(Dataset entries)
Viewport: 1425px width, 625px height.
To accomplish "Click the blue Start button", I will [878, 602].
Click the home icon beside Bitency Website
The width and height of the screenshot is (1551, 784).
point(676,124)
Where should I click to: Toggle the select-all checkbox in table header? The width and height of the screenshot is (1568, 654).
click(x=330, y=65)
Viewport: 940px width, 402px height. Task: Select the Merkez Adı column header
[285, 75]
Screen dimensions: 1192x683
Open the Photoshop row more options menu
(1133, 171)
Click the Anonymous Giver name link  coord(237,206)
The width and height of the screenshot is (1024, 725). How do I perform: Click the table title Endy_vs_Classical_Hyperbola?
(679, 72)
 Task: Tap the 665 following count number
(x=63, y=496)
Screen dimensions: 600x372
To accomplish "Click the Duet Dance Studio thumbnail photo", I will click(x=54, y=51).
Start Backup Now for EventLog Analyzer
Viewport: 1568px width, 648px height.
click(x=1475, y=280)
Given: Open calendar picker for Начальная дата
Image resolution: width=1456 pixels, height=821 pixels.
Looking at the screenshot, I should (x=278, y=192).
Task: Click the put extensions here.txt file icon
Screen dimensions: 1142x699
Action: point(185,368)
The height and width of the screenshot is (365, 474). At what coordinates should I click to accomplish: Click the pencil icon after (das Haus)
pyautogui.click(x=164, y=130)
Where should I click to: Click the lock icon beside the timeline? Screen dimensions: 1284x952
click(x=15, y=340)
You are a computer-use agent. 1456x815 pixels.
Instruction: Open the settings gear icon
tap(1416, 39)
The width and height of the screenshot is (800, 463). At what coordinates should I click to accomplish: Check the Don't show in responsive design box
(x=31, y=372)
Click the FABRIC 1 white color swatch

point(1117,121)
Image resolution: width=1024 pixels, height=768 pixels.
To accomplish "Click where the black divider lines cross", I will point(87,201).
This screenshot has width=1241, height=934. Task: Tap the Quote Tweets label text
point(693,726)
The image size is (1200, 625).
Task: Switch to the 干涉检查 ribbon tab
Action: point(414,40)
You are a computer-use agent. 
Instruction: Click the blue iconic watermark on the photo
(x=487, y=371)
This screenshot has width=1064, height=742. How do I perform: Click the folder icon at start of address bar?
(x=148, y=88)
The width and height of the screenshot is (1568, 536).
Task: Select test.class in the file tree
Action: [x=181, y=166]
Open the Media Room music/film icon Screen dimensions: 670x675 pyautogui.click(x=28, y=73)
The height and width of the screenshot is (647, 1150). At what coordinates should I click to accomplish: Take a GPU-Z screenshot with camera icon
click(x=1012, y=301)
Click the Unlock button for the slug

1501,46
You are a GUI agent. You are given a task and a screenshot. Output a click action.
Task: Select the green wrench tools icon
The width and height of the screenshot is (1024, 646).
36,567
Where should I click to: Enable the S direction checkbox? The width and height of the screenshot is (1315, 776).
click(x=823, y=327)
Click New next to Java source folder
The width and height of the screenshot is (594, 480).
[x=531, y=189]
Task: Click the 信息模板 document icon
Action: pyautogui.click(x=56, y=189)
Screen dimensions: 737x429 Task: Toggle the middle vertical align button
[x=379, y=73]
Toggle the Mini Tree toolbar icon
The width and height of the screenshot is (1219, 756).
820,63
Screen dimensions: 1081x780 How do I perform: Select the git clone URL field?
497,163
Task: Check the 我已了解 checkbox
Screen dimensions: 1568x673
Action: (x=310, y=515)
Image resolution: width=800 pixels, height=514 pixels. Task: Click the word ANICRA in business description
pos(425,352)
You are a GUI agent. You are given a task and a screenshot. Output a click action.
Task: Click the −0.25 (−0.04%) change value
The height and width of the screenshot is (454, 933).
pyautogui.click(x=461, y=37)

### ABOUT THIS TASK
Lines from the entries that contain the string "agent" are what must be copied.

### RESPONSE BELOW
You are a computer-use agent. 1456x815 pixels.
You are a computer-use agent. 
You are a GUI agent. You are given a task and a screenshot. Output a click action.
You are a GUI agent. You are given a task and a screenshot. Output a click action.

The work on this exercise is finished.